I’ll admit that for various reasons I was not immediately interested in Draw It With Your Eyes Closed: The Art of the Art Assignment, until I Dwight Garner’s enthusiastic review in The Times.
All in all, turns out Dwight was right: the book is pretty great. I
suspect it would be useful to anyone teaching anything creative, and
maybe just as useful, in slightly different ways, to anyone who does
anything creative for a living or for fun (or both).
I’m using the word “creative,” which is vague and
lately somewhat irritating, for a reason. There seems to be some kind of
creativity panic going on: Among other things, this video of John Cleese talking about creativity has been linked by all the popular blogs lately, and Jonah Lehrer’s Imagine: How Creativity Works, has become a best-seller. An advertisement for the latter appeared a few weeks back in The New Yorker, and featured this image:
In contrast, Draw It With Your Eyes Closed is
an almost-impractical mess, and that’s an extremely good thing. The
premise is that the editors asked a slew of art teachers to share the
best assignments they’d completed or assigned or otherwise encountered.

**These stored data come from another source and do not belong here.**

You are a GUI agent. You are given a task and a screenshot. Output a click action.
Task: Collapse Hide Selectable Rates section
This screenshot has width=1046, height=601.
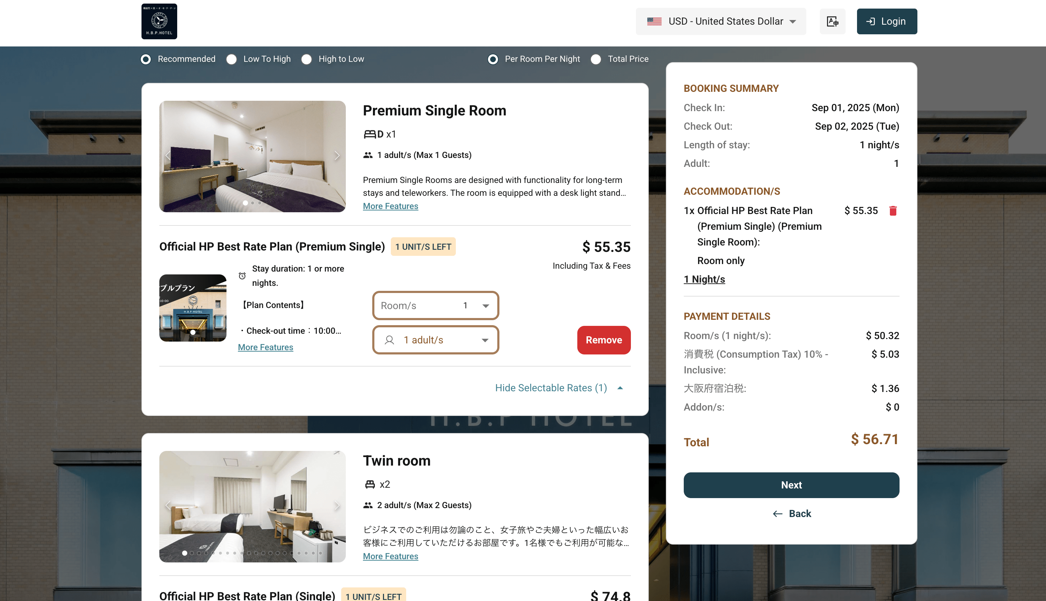pyautogui.click(x=559, y=388)
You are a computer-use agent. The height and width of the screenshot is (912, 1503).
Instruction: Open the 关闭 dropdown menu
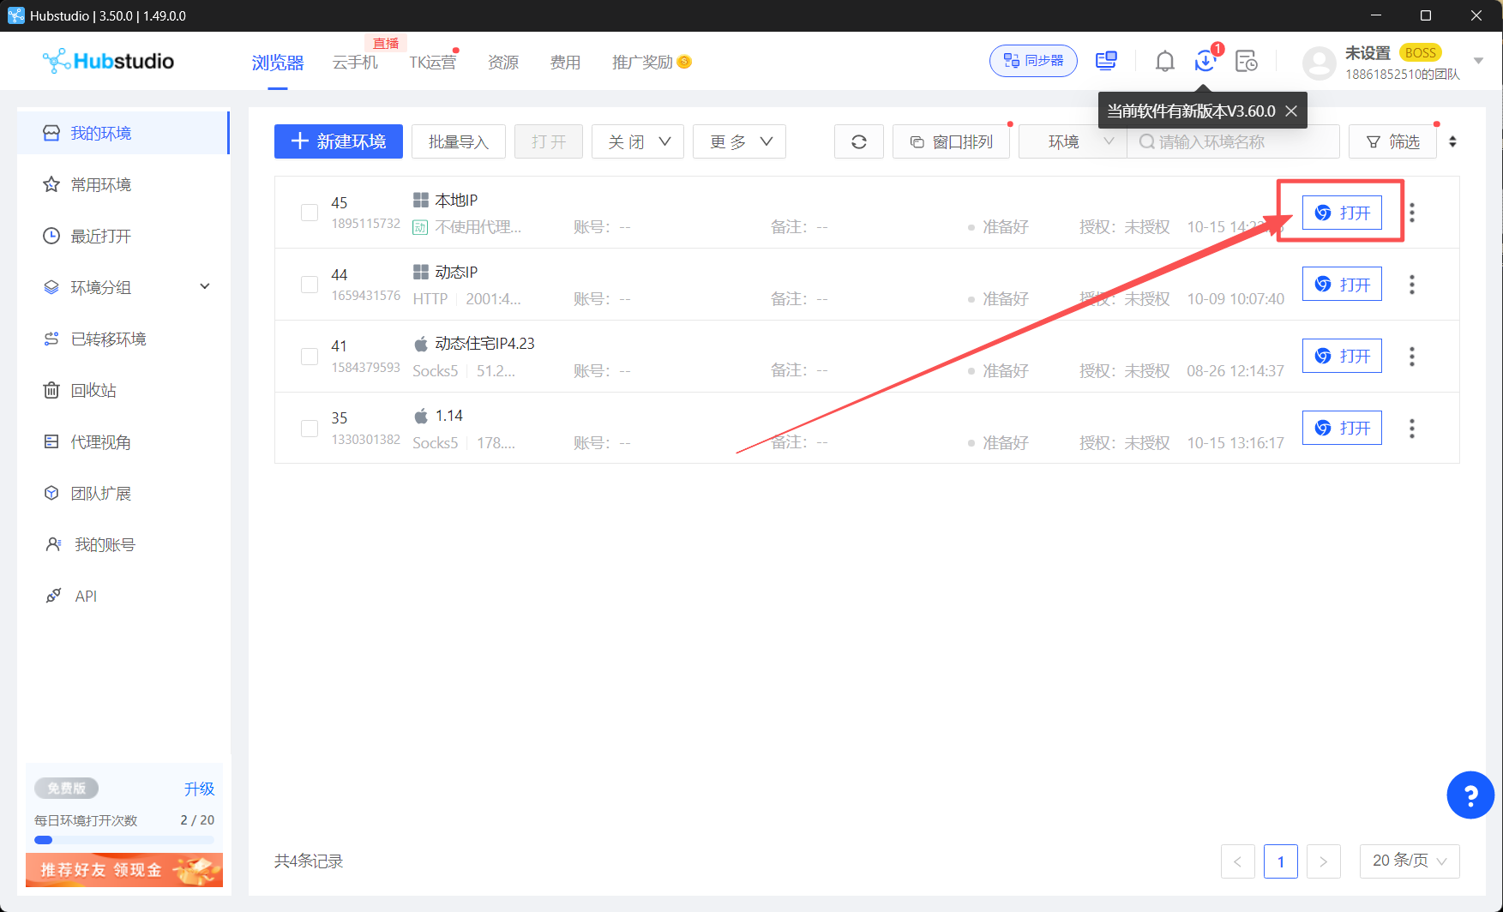[638, 141]
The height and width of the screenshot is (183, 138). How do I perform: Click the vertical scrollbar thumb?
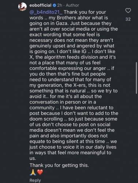click(136, 78)
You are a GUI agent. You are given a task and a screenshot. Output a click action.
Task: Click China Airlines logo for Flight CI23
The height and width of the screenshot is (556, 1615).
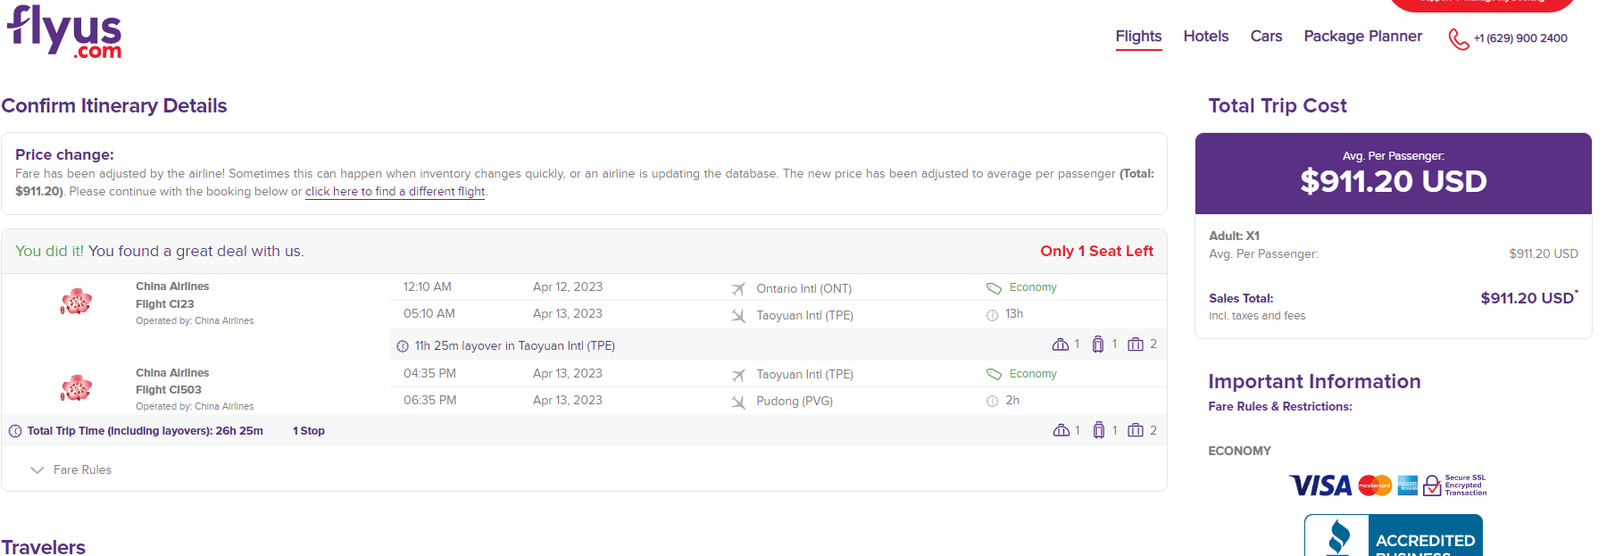click(x=77, y=302)
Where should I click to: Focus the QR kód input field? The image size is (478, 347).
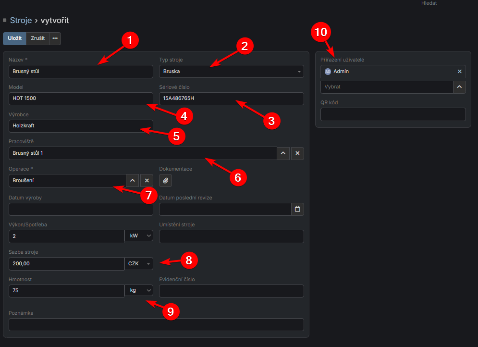click(x=392, y=114)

Many did just that, and offer insihtful, funny, or strange, answers. But
pleasingly, more than a few did not really follow instructions, and
responded with rambling personal essays that may or may not be related
to the book’s topic. This is fine, because a) it enhances a bracingly
chaotic tone that fits the subject, b) there is in fact plenty here to
inspire specific assignments that one could give to students, or to
oneself, and c) even some of the assignments that may not seem practical
or relevant to any given reader are nonetheless so clever that they’re
satisfying just to think about.
I’m hesitant to get too specific about the
assignments I liked best, because I don’t think offering one or two or
six examples will capture why I enjoyed the book. Reinventing a sport,
smashing and rebuilding a piano, discussing an artwork you don’t like
but have to admit is good, “colorizing” a Wikipedia entry with words,
expressing a theory of painting in the form of a culinary recipe,
spending one hour with a single piece of art and recording your
thoughts: that’s a random and slapdash sampling. Let's just say
that even if you don't like the particular instances I liked, there's
probably still material here you'll find engaging. (And to be clear: I
of course thought plenty of the assignments and mini-essays were foolish
or dull, but that's to be expected in this sort of collection.)
Usefully, the editors include a couple of primary
documents of sorts. One is Paul Thek’s “Teaching Notes” questionnaire,
which honestly I hadn’t ever heard of. Multiple contributors to Draw It With Your Eyes Closed make
reference to it, so I’d jotted it down as something I needed to find —
making it a happy surprise to find it right here in the book. The other
is John Baldessari’s astonishing list of 109 assignment/ideas, which
almost single-handedly blows away the rest of the book in its
originality and range. As much as that brain-teaser advertisement depressed me, reading and rereading Baldessari's bravura riff, reproduced in typewritten form with notes and tweaks scrawled upon it, bucked me up: This is what creativity looks like, or should.
When I finished, I went back through the book to
take a few notes about some of my favorite assignments, and doing so
sparked spinoff ideas, some of them inspired by what's here but tweaked
to make it more applicable to the sort of efforts I'm involved in,
others extremely different and only distantly related to what I'd read.
In fact, the book gave me a fresh appreciation of the assignment as a form. That’s actually the assignment I’d like to steal from Draw It With Your Eyes Closed. Class: create an assignment that is possible, unlikely, intrinsically entertaining, and unforgettable.